Pip_herder-> TTL = 0 × 80; // set the TTL.
Pip_herder-> protocol = ipproto_udp; // set the protocol type.
Pip_herder-> check = 0; // set the check result.
Pip_herder-> saddr = inet_addr ("192.168.18. *"); // set the source address
Pip_herder-> daddr = inet_addr ("122. *"); // set the destination address
Pip_herder-> check = in_cksum (u_int16_t *) pip_herder, sizeof (ip_header); // reset the validation
// Construct a UDP data header;
Pudp_herder-> DEST = htons (7865); // destination port number
Pudp_herder-> source = htons (2834); // source port number
Pudp_herder-> Len = htons (sizeof (buffer)-sizeof (ether_header)-sizeof (ip_header); // set the length
Pudp_herder-> checkl = 0; // sets the check result.

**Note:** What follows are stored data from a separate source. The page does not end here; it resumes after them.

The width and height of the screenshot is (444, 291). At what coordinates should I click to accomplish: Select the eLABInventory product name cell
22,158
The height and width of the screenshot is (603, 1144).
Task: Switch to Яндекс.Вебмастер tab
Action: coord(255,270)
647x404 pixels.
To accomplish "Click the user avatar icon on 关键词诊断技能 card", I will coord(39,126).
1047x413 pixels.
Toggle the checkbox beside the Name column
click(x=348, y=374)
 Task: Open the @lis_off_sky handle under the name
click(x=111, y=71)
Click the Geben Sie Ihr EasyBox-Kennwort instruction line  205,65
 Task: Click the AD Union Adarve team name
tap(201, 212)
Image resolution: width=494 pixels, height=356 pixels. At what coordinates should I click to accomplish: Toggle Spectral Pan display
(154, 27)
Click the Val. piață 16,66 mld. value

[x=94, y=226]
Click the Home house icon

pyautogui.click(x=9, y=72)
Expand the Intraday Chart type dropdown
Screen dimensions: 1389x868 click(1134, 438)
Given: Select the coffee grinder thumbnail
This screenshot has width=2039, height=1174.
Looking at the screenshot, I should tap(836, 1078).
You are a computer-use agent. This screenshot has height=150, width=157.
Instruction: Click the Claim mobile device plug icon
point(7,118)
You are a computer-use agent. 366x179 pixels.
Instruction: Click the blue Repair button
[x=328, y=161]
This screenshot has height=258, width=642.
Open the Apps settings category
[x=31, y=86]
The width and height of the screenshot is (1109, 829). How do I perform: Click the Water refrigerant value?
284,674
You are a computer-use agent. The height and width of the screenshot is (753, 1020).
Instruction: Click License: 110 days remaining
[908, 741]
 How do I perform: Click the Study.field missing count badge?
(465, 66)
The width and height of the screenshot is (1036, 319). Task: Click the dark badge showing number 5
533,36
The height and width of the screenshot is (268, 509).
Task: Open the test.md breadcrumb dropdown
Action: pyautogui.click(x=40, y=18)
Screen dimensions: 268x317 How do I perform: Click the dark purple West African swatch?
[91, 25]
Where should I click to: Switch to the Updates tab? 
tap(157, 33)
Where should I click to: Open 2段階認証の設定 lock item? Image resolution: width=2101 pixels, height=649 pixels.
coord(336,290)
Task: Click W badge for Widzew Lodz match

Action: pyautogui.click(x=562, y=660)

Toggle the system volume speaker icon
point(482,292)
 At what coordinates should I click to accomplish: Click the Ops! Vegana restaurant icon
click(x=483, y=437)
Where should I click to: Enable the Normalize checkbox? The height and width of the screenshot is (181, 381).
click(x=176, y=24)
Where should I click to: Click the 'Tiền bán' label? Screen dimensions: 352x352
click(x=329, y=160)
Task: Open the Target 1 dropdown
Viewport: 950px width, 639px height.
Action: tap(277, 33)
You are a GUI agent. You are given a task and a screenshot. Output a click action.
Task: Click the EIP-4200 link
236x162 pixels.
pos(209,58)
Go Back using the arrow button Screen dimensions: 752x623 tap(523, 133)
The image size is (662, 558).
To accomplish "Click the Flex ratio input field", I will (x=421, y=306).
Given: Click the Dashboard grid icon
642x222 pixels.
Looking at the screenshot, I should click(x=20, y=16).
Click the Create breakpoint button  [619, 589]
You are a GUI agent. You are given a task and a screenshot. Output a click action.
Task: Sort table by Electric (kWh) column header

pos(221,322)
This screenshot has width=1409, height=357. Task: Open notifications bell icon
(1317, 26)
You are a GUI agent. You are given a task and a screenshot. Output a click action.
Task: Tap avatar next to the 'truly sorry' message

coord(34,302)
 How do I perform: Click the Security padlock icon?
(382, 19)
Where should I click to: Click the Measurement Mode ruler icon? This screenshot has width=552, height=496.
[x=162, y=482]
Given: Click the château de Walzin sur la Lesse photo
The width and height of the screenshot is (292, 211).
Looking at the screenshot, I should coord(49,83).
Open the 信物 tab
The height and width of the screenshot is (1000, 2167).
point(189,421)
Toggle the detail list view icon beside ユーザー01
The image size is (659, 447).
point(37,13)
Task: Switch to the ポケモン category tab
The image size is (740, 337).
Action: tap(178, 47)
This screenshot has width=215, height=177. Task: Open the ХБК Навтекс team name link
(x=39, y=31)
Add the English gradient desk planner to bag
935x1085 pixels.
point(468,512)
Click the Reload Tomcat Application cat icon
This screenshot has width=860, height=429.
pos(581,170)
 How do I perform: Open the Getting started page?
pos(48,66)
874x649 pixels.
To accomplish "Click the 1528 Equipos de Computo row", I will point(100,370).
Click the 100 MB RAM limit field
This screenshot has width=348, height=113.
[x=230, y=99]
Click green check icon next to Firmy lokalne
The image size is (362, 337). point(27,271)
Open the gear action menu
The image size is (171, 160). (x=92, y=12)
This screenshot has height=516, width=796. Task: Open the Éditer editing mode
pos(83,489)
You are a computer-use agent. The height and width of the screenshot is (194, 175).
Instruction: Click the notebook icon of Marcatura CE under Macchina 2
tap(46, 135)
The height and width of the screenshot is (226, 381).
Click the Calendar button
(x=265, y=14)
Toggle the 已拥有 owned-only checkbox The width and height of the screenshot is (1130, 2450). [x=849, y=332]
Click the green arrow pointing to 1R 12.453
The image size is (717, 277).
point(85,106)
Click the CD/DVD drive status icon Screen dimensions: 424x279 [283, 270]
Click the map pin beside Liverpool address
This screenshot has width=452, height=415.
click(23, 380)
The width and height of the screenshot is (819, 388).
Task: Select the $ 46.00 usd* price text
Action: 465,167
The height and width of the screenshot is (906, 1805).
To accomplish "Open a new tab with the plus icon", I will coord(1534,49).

// Construct the pseudo UDP Header
Char buffer2 [64] = {0 };
Psd_header * PSD = (psd_header *) buffer2;
PSD-> sourceip = inet_addr ("192.168.18 .*");
PSD-> destip = inet_addr ("122 .*.*.*");
PSD-> ptcl = ipproto_udp;
PSD-> Plen = htons (sizeof (buffer)-sizeof (ether_header)-sizeof (ip_header ));
PSD-> mbz = 0;
Memcpy (buffer2 + sizeof (psd_header), (void *) pudp_herder, sizeof (buffer)-sizeof (ether_header)-sizeof (ip_header ));
Pudp_herder-> checkl = in_cksum (u_int16_t *) buffer2, sizeof (buffer)-sizeof (ether_header)-sizeof (ip_header) + sizeof (psd_header ));
Next, call pcap_open and pcap_sendpacket to send data packets.
Conclusion: We have studied the two protocols to understand the process and principle of Winpcap packet sending. I believe that the process for sending packets from Winpcap is similar to that for other protocols.